Scammers are clever, they do this for a living! People are generally more careful selling a £50k car than a 3k one, and some wouldn't even bother reporting a 3k scam to the police.

also, you've got to remember how little effort this takes.

It's all about volume


they do this, day in, day out. they may well have a team of 8-10 people in a room, 10 hours a day, 7 days a week.

imagine they each send just 5 emails in a day, on £3k cars...£15,000 a day. x 10 operatives .. £150k a day. Flying under the radar.

Even if they only did 100 days a year, that'd be £15m per year.

Pay your workers £30 a day?

10 laptops from pc world

10 pay as you go phones

a few word templates with random scripts.

job jobbed.

who's in? laugh

Roger Irrelevant

2,952 posts

114 months

Monday 15th March 2021
quotequote all
Thankyou4calling said:
If I pay for something on a debit card or by bank transfer it ain’t easy to get the money back.

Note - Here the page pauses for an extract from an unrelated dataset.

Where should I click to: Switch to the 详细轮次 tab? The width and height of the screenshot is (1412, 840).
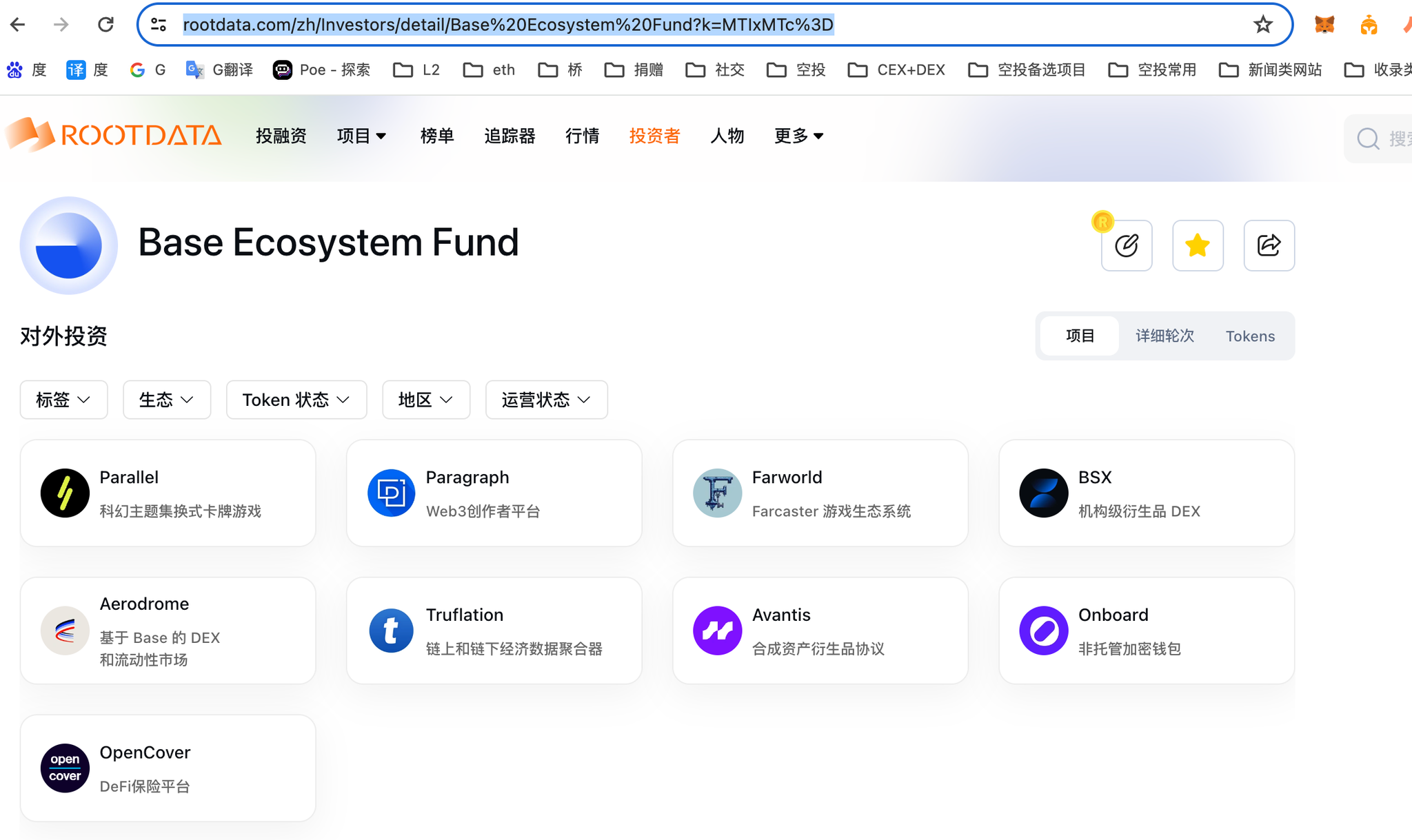pyautogui.click(x=1164, y=336)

If you could the entire banking network would collapse.
Precisely, so any scam that involves the scammer giving YOU the money in cleared funds first is the most rubbish scam in the world. This question has come up quite a few times before, with plenty of people saying that it's dead easy for funds from a dubious source to be recovered from the account of an innocent party, but when you drill down into the law it's actually really, really difficult. So difficult that a scammer would have to be absolutely mental to rely on doing it for their scam to work.

But if people want to jump at shadows whenever somebody offers to give them money (shock!) upfront (horror!) in exchange for something they've advertised as being for sale (gasp!) then that's up to them.